PROBLEM TO WORK ON -
Only the lines containing "part" should appear in the answer, copied from the listing below.

RECORDS SUPPLIED -
++++++

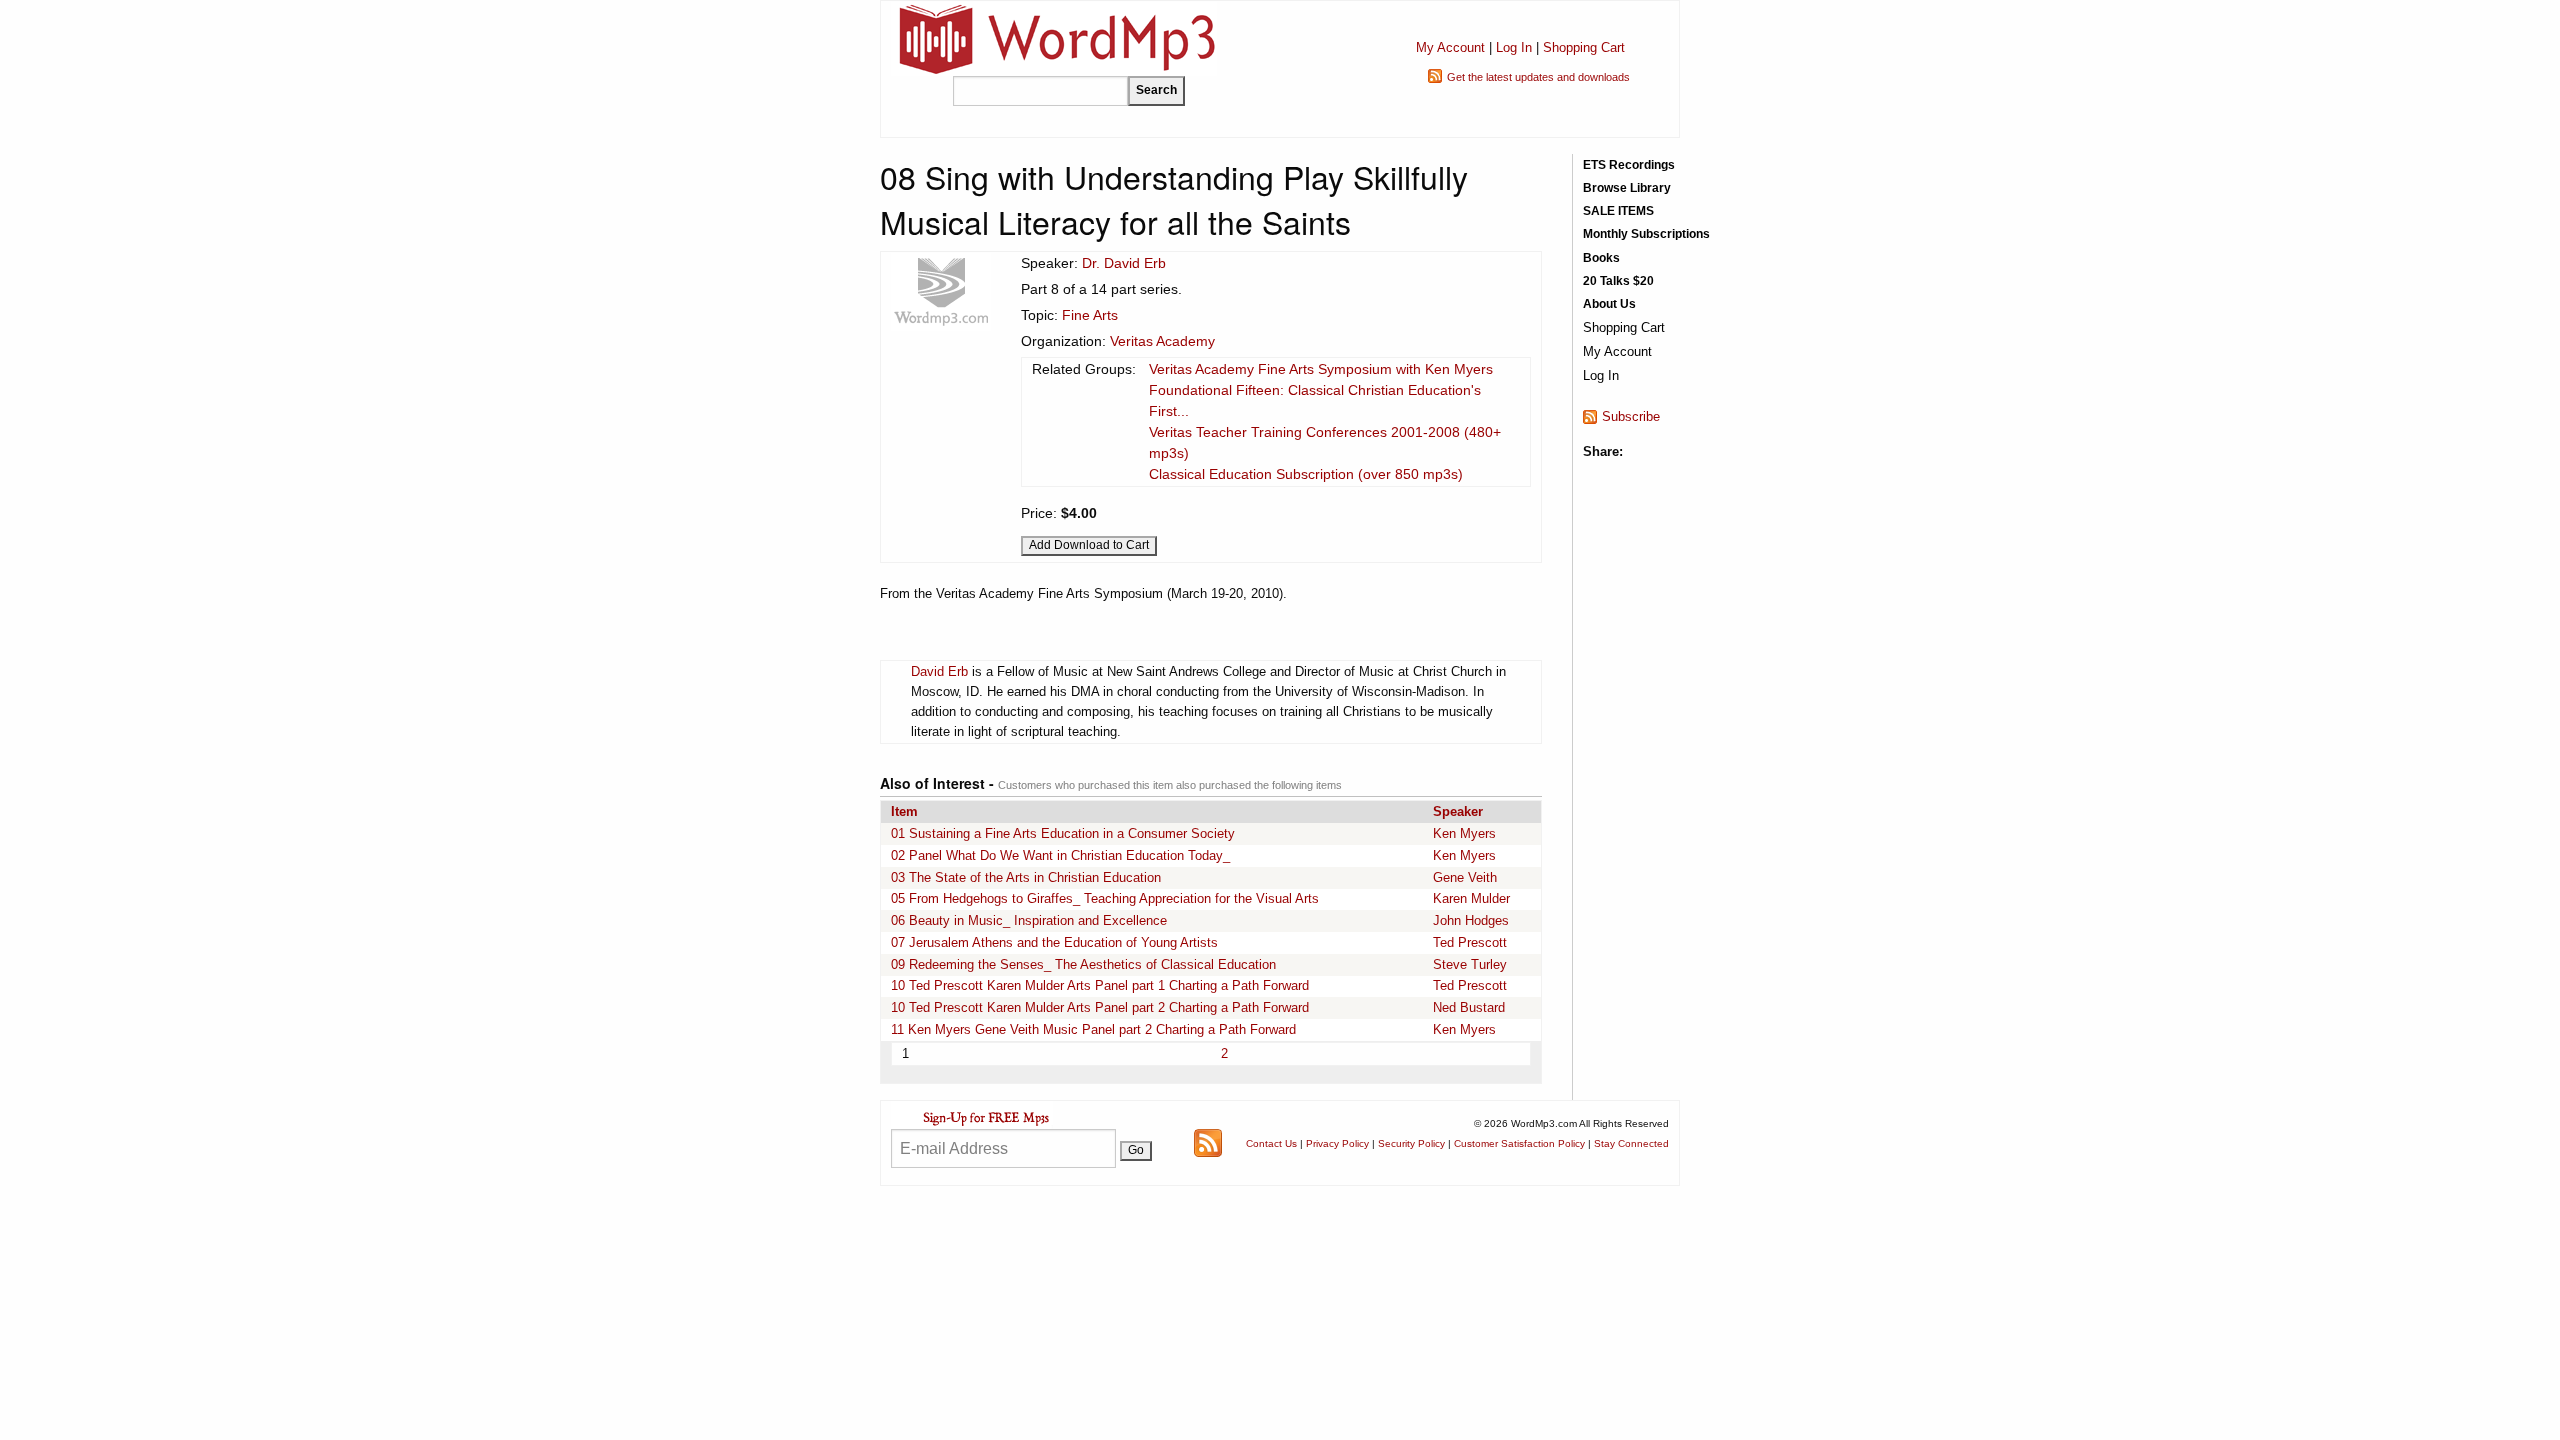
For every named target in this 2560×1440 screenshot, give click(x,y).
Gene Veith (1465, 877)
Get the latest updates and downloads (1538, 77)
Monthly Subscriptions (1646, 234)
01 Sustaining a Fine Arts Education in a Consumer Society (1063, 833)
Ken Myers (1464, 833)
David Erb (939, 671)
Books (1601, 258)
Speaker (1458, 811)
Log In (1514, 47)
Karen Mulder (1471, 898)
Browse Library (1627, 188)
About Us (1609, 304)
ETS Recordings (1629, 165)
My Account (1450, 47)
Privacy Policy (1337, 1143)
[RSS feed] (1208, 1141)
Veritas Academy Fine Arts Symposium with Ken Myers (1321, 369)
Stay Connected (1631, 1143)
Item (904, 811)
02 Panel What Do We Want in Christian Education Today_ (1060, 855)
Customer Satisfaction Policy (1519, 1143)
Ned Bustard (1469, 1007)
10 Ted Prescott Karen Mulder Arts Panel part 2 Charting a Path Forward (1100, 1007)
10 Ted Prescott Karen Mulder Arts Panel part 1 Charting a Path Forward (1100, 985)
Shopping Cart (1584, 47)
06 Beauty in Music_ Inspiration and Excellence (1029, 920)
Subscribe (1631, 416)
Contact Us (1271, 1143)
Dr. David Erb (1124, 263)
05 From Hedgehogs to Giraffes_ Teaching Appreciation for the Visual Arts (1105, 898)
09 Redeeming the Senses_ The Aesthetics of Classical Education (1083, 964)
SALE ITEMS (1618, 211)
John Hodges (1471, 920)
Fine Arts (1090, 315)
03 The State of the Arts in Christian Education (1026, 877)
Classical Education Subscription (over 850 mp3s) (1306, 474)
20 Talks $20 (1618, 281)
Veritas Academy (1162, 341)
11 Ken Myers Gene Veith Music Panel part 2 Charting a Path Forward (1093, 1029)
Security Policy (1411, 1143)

++++++

ANSWER -
10 Ted Prescott Karen Mulder Arts Panel part 2 Charting a Path Forward (1100, 1007)
10 Ted Prescott Karen Mulder Arts Panel part 1 Charting a Path Forward (1100, 985)
11 Ken Myers Gene Veith Music Panel part 2 Charting a Path Forward (1093, 1029)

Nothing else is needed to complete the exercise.